- User questions
- What is PaIntE?
- How do I run a simple PaIntE analysis?
- Can I synthesize an F0 file from a PaIntE parametrization?
- What is the difference between Painte, VQpainte and Vqpainte_notobi?
- How can I use the PaIntE model for TTS with Festival?
- How can I define the pitch-range of a Painte-voice in Festival?
- How do I get more background information?
- Developers questions
- What is the working directory for training the model?
- What is the directory structure below the working directory?
- What are the variants of the model?
- What other parameters do exist?
- How do I re-train the PaIntE parameters on the Nachrichten database?
- How do I train the PaIntE parameters on a new database?
- What if I want to create a new variant of the model?
- About this document ...
PaIntE stands for Parametric INTonation Events. It is a method to describe stretches of F0 (usually around a peak or a intonation boundary) with a set of six parameters, the PaIntE parameters.
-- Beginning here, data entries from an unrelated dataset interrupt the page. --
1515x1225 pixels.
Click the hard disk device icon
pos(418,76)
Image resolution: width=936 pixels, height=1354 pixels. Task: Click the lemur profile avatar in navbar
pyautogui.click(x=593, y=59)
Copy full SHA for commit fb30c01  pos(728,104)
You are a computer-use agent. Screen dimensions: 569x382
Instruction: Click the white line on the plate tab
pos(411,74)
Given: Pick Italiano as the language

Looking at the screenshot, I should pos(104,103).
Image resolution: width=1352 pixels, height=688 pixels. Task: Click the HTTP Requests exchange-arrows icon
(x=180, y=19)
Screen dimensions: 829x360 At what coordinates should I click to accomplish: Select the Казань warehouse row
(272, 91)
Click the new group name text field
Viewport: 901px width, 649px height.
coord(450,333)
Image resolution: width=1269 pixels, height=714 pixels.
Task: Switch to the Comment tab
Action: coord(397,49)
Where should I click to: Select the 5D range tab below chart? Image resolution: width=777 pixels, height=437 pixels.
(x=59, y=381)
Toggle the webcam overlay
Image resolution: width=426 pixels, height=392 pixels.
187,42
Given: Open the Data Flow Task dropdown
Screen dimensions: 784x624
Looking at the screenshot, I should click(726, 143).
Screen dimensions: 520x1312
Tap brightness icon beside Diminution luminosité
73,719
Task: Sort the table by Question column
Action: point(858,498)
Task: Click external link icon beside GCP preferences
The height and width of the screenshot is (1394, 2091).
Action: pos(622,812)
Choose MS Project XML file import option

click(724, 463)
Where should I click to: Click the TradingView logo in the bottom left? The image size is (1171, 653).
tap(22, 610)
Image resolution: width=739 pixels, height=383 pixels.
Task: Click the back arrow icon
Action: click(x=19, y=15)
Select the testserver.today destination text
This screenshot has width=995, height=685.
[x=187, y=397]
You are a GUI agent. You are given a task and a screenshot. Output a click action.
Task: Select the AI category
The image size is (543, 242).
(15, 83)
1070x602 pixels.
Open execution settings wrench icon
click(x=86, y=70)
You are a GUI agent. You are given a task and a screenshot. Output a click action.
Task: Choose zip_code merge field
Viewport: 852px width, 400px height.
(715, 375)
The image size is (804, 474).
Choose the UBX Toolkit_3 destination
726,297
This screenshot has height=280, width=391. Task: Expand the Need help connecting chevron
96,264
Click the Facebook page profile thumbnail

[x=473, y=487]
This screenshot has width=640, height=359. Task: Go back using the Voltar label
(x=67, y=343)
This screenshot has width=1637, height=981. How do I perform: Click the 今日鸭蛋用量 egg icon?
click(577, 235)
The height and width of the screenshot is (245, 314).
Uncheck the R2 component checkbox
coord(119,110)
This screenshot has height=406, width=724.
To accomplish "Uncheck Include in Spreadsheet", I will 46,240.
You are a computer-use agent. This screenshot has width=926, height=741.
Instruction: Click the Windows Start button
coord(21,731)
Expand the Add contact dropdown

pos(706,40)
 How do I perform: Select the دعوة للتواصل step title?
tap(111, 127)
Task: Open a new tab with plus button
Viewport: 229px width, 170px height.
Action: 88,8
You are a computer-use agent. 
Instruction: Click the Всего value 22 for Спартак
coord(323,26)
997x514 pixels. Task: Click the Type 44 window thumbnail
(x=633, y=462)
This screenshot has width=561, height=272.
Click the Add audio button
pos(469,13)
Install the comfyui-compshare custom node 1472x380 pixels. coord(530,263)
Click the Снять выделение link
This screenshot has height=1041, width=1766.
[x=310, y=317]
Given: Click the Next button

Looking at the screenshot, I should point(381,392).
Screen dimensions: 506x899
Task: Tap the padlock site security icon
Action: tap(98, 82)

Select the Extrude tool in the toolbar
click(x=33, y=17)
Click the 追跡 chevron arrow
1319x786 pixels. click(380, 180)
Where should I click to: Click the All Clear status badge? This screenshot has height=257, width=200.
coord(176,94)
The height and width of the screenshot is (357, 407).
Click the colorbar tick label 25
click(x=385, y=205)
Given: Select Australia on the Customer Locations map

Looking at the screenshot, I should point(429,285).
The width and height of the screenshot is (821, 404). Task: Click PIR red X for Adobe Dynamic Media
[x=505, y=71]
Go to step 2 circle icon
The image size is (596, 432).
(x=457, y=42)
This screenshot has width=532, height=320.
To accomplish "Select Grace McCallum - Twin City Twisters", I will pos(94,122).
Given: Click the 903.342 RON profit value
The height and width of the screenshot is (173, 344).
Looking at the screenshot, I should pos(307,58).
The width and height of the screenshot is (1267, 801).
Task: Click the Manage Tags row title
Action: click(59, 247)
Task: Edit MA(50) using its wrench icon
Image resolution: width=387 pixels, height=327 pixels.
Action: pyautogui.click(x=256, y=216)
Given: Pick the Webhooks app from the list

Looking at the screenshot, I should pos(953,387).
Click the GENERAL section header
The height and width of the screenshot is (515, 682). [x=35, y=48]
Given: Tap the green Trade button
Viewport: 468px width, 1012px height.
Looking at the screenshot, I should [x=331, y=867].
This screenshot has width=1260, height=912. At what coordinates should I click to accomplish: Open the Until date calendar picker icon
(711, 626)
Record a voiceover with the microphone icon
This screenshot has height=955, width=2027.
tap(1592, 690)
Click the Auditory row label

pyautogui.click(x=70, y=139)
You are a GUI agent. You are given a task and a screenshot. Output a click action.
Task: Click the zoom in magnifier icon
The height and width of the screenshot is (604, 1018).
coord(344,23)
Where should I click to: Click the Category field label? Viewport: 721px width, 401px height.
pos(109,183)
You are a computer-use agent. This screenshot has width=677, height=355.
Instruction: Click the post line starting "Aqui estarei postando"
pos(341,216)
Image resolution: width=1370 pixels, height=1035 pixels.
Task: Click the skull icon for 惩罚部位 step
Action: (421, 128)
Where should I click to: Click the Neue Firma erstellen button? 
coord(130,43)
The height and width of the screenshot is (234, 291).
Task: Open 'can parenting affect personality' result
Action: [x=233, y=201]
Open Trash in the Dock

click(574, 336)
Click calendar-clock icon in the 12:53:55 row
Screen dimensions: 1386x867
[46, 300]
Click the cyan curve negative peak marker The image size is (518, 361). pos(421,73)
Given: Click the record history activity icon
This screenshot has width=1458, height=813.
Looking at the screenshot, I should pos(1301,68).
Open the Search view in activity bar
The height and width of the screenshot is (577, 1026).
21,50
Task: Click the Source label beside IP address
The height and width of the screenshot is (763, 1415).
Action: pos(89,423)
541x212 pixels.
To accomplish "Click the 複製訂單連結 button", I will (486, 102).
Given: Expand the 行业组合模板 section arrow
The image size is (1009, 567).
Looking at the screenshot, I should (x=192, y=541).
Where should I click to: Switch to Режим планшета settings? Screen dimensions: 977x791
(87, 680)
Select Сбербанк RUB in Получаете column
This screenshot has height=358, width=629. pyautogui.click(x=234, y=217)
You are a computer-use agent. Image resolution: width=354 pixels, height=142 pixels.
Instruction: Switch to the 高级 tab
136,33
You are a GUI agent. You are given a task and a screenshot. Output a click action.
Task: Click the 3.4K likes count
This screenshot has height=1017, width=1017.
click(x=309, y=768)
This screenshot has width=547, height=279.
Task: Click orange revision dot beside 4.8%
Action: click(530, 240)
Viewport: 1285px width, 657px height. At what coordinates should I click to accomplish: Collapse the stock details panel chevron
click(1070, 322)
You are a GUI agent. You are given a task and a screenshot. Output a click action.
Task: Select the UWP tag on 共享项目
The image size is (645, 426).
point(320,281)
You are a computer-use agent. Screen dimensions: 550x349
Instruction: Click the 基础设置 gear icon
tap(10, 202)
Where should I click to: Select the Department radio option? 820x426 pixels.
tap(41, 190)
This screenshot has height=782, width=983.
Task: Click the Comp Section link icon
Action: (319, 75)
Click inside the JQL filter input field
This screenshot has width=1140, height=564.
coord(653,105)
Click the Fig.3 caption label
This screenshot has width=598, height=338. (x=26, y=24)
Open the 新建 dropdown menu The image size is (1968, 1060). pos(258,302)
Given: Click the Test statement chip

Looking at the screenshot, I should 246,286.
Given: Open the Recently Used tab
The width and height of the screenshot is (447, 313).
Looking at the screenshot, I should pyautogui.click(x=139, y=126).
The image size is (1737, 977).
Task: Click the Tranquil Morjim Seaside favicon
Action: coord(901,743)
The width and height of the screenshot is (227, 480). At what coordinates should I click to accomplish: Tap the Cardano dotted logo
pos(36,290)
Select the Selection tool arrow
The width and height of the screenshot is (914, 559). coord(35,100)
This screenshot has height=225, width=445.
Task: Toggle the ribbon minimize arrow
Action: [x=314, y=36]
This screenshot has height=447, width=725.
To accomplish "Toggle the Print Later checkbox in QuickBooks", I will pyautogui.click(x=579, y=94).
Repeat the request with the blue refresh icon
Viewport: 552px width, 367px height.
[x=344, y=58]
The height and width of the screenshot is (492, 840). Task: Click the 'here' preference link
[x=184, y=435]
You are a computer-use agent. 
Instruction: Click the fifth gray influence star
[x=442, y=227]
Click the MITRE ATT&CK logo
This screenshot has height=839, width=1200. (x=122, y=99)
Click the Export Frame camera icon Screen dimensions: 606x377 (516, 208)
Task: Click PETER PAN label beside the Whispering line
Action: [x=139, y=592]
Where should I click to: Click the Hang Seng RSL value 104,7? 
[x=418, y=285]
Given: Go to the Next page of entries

The parametrization, i.e. the extraction of the parameters from F0, is done approximating F0 to a model function.
In speech synthesis we want to predict F0 from linguistic features of the input utterance. With PaIntE we could therefore predict the six parameters from the features, which is actually one method described below. Another method reduces the possible F0 curves to a distinct number of configurations using vector quantization.
use: painte_analysis test.f0 -syl test.syl -tobi test.tones
- test.f0 is the F0 file (usually in ESPS format) which you want to parametrize,
- test.syl the (ESPS style) label file containing the syllable boundaries and
- test.tones an optional input file containing tone labels in tobi annotation (with intonation labels of type X* denoting accents and X% denoting phrase boundaries)
If a tobi file is present the algorithm only produces a parametrization for this labels. The output goes to STDOUT or a file if you use the -o option. painte_analysis and painte_synthesis (see next question) are programs written in the EST speech_tools library. If they are not in your path you can usually find them in the directory speech_tools/bin within a Festival source tree (e.g. in /usr/local/Festival_1.4/speech_tools/bin)
Yes, you can. Just use:
painte_synthesis test.painte -syl test.syl -o test.new_f0
- test.painte is an ESPS style label file with the PaIntE parameters (as produced by painte_analysis)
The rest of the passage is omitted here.